TEXTE À LIRE:
§

Supposons maintenant que le père de la jeune fille désire que sa fille épouse non le jeune homme qu’elle aime mais un riche vieillard, deux forces dramaturgiques contraires vont alors se développer : une dirigée vers un objectif (le désir) et une force contraire (l’opposition) et de chaque côté peuvent se déployer des forces de soutien mises en œuvre par les autres personnages.
Nous avons alors non seulement affaire à une pièce de Molière, L’Avare, mais aux fondements même d’une action dramaturgique. Dans un contexte pédagogique le désir de s’exprimer sera stimulé par la rencontre de ces forces.
Prenons un exemple concret qui illustre la prise en compte de ces forces. En PDL nous avons un exercice qui s’appelle La rencontre polarisée[5]. Voici une brève description de cet exercice.
Après un exercice d’échauffement dans lequel les participants ne disposent que de quatre mots « oui, non, moi, toi » de courts dialogues [6]ont lieu dans le groupe qui se déplace dans la pièce. Ensuite deux participants se rencontrent dans un dialogue composé uniquement de « oui » pour l’un et de « non » pour l’autre. Dans un second temps, après quelques « oui » ou « non » un des protagonistes en fonction de l’intonation ou de son impression spontanée transforme son oui ou son non par une expression verbale. L’autre protagoniste réagit alors verbalement à cette expression et un dialogue naît entre eux. Les deux protagonistes sont soutenus dans cette phase verbale par les autres participants et par l’animatrice[7]. On peut représenter cette situation dans le schéma suivant :
Il ne s’agit pas pour le protagoniste qui dit « oui » d’exprimer automatiquement un énoncé positif ou que celui qui dit « non » dise le contraire, mais que des forces dramaturgiques se mettent en action à travers cet échauffement et acquièrent leur propre dynamique, qu’elle soit positive ou négative.

§

LIGNES DE L'EXERCICE:
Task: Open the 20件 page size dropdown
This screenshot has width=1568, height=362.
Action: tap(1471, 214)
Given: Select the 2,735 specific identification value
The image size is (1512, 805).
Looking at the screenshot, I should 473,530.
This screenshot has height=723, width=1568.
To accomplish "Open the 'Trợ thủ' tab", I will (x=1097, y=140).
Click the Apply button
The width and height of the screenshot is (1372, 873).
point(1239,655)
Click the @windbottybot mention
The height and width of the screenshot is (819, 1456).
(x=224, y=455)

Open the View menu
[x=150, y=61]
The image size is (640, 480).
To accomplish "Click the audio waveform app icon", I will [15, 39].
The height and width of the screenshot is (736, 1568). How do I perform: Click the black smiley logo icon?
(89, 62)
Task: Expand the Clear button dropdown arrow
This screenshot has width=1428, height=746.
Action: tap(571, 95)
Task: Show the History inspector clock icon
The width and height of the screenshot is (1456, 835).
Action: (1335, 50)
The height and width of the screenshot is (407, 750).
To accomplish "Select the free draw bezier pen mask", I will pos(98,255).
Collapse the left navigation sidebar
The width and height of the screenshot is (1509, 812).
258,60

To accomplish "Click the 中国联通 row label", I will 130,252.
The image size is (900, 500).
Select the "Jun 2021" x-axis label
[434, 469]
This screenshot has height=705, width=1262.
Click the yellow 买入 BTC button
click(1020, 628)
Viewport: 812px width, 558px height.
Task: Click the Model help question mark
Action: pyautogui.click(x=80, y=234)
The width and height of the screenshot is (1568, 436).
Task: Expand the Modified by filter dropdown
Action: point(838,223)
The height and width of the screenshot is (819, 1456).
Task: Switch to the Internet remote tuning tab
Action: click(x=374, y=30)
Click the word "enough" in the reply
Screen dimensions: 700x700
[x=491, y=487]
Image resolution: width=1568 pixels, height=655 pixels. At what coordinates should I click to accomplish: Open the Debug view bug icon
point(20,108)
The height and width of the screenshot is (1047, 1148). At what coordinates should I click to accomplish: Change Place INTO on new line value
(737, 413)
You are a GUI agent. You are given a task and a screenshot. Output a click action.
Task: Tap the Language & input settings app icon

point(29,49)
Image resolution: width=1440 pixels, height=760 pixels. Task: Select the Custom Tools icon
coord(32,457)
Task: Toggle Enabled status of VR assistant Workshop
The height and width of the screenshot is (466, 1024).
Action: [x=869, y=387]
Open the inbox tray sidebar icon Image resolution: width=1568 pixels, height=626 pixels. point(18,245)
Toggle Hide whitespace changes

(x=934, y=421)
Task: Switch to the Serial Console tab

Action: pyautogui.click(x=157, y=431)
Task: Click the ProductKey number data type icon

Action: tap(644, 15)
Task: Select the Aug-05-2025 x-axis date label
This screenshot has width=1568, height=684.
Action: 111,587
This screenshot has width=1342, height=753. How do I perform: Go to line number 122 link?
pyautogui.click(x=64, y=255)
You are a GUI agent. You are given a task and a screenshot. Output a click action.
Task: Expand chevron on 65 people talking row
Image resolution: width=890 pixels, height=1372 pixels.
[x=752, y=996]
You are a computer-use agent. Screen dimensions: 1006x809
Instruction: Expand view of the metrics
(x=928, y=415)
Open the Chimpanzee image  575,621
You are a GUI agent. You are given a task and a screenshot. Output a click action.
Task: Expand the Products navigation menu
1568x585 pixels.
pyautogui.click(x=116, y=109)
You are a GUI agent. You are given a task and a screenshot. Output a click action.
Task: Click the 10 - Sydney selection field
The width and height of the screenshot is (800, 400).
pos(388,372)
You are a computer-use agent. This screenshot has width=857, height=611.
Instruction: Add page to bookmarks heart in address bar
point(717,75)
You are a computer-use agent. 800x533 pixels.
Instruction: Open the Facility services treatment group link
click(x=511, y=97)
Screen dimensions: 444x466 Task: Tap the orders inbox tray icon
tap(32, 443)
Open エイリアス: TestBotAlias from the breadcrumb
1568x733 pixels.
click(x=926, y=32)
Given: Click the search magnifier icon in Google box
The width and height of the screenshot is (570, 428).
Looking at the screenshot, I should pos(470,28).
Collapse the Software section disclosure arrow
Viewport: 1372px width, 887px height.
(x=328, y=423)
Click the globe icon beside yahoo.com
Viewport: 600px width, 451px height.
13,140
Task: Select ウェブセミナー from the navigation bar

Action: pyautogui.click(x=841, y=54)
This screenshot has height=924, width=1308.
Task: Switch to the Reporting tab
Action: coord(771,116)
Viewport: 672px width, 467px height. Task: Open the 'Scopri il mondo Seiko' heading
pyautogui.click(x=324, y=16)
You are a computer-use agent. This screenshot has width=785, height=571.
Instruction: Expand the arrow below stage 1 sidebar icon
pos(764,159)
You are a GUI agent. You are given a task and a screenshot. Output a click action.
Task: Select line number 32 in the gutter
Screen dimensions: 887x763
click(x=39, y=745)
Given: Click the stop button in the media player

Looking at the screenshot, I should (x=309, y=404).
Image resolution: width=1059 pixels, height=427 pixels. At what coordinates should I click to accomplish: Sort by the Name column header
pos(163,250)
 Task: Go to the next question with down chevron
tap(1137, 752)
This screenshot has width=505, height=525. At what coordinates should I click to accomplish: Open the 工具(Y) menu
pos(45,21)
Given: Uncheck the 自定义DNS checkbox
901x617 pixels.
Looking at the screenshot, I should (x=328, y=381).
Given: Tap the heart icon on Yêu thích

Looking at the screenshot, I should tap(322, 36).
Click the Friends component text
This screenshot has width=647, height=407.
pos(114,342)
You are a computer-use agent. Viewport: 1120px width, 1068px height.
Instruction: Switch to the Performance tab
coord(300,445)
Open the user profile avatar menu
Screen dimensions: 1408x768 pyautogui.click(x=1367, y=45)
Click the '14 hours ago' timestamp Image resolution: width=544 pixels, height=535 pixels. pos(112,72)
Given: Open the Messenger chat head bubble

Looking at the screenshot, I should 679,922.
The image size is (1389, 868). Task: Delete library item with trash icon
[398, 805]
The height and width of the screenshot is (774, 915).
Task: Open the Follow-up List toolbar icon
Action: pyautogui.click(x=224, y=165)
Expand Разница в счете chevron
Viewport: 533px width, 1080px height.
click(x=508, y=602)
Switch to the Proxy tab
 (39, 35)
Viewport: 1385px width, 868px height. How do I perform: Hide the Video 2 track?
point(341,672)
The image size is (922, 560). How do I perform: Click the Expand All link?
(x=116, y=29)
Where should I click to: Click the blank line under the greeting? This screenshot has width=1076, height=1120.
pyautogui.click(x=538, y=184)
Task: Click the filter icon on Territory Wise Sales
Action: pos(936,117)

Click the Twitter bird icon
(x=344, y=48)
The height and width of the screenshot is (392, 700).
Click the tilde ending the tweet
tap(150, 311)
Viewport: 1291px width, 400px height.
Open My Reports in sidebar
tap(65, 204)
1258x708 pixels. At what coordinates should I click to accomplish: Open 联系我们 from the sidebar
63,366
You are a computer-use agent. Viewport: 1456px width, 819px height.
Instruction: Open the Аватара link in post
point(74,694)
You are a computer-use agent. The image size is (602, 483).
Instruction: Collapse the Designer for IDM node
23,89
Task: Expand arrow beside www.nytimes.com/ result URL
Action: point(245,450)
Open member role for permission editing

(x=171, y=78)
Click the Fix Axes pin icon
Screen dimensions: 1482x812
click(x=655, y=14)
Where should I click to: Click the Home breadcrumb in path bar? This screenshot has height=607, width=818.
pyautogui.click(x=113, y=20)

§

LISTE DES TÂCHES:
**1.** Recopiez le texte sur les forces dramaturgiques en entier, mot pour mot, sans rien y changer.
**2.** Notez telles quelles les lignes de l'exercice, depuis celle qui contient « The height and width of the screenshot is (1047, 1148). » jusqu'à celle qui contient « Action: pyautogui.click(x=157, y=431) », ces deux lignes comprises, et rien d'autre.

LES RÉPONSES:
**1.**
Supposons maintenant que le père de la jeune fille désire que sa fille épouse non le jeune homme qu’elle aime mais un riche vieillard, deux forces dramaturgiques contraires vont alors se développer : une dirigée vers un objectif (le désir) et une force contraire (l’opposition) et de chaque côté peuvent se déployer des forces de soutien mises en œuvre par les autres personnages.
Nous avons alors non seulement affaire à une pièce de Molière, L’Avare, mais aux fondements même d’une action dramaturgique. Dans un contexte pédagogique le désir de s’exprimer sera stimulé par la rencontre de ces forces.
Prenons un exemple concret qui illustre la prise en compte de ces forces. En PDL nous avons un exercice qui s’appelle La rencontre polarisée[5]. Voici une brève description de cet exercice.
Après un exercice d’échauffement dans lequel les participants ne disposent que de quatre mots « oui, non, moi, toi » de courts dialogues [6]ont lieu dans le groupe qui se déplace dans la pièce. Ensuite deux participants se rencontrent dans un dialogue composé uniquement de « oui » pour l’un et de « non » pour l’autre. Dans un second temps, après quelques « oui » ou « non » un des protagonistes en fonction de l’intonation ou de son impression spontanée transforme son oui ou son non par une expression verbale. L’autre protagoniste réagit alors verbalement à cette expression et un dialogue naît entre eux. Les deux protagonistes sont soutenus dans cette phase verbale par les autres participants et par l’animatrice[7]. On peut représenter cette situation dans le schéma suivant :
Il ne s’agit pas pour le protagoniste qui dit « oui » d’exprimer automatiquement un énoncé positif ou que celui qui dit « non » dise le contraire, mais que des forces dramaturgiques se mettent en action à travers cet échauffement et acquièrent leur propre dynamique, qu’elle soit positive ou négative.

**2.**
The height and width of the screenshot is (1047, 1148). At what coordinates should I click to accomplish: Change Place INTO on new line value
(737, 413)
You are a GUI agent. You are given a task and a screenshot. Output a click action.
Task: Tap the Language & input settings app icon

point(29,49)
Image resolution: width=1440 pixels, height=760 pixels. Task: Select the Custom Tools icon
coord(32,457)
Task: Toggle Enabled status of VR assistant Workshop
The height and width of the screenshot is (466, 1024).
Action: [x=869, y=387]
Open the inbox tray sidebar icon Image resolution: width=1568 pixels, height=626 pixels. point(18,245)
Toggle Hide whitespace changes

(x=934, y=421)
Task: Switch to the Serial Console tab

Action: pyautogui.click(x=157, y=431)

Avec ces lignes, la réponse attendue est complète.